Préface au trésor de la poésie universelle

Il est des rapprochements qui, tout de suite, attirent l’attention : les sentences du Tao-te-King rejoignent les Vers dorés attribués à Pythagore. Il y a trop de similitudes dans le recrutement, le rôle, les méthodes et l’action politique des sectes taoïstes et pythagoriciennes, pour qu’il s’agisse d’une simple coïncidence. L’écart des siècles et des méridiens est faible en face d’un tel faisceau de ressemblances terme à terme. Les cosmogonies forment également, une famille cohérente et bien définie. Le sujet l’exige, le fait attendre, et ce n’est pas une grande preuve de l’unité profonde de la poésie que de le constater. Je ne m’étonne pas outre mesure que Polynésiens, Assyriens, Égyptiens aient ressenti le même besoin, ni le Grec Hésiode et l’anonyme Indien quitché qui composa le Popol Vuh.
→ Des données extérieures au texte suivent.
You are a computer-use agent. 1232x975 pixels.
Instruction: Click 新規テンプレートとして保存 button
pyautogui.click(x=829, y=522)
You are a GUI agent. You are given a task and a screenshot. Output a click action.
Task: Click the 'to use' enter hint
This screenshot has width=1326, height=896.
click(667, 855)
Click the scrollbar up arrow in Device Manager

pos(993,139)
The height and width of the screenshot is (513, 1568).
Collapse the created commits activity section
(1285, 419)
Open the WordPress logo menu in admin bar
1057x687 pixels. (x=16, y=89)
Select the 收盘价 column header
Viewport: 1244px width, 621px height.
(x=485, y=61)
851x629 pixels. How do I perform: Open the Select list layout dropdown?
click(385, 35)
En revanche, une poésie pastorale, allégorique, à interprétation mystique, pouvait moins aisément se retrouver en des civilisations qui semblent s’être développées dans une quasi-ignorance mutuelle : le rapprochement du Cantique des Cantiques et de la Gîta Govinda n’en apparaît que plus chargé de signification. Il est bien d’autres rencontres : les rituels en vers, les éloges de monarques, les épinicies, les complaintes, les panégyriques… Elles tiennent au parallélisme des situations et des mœurs, à la stabilité relative des émotions humaines.

Roger Caillois, Jean-Clarence Lambert, Trésor de la poésie universelle, Paris, Gallimard UNESCO, 1958.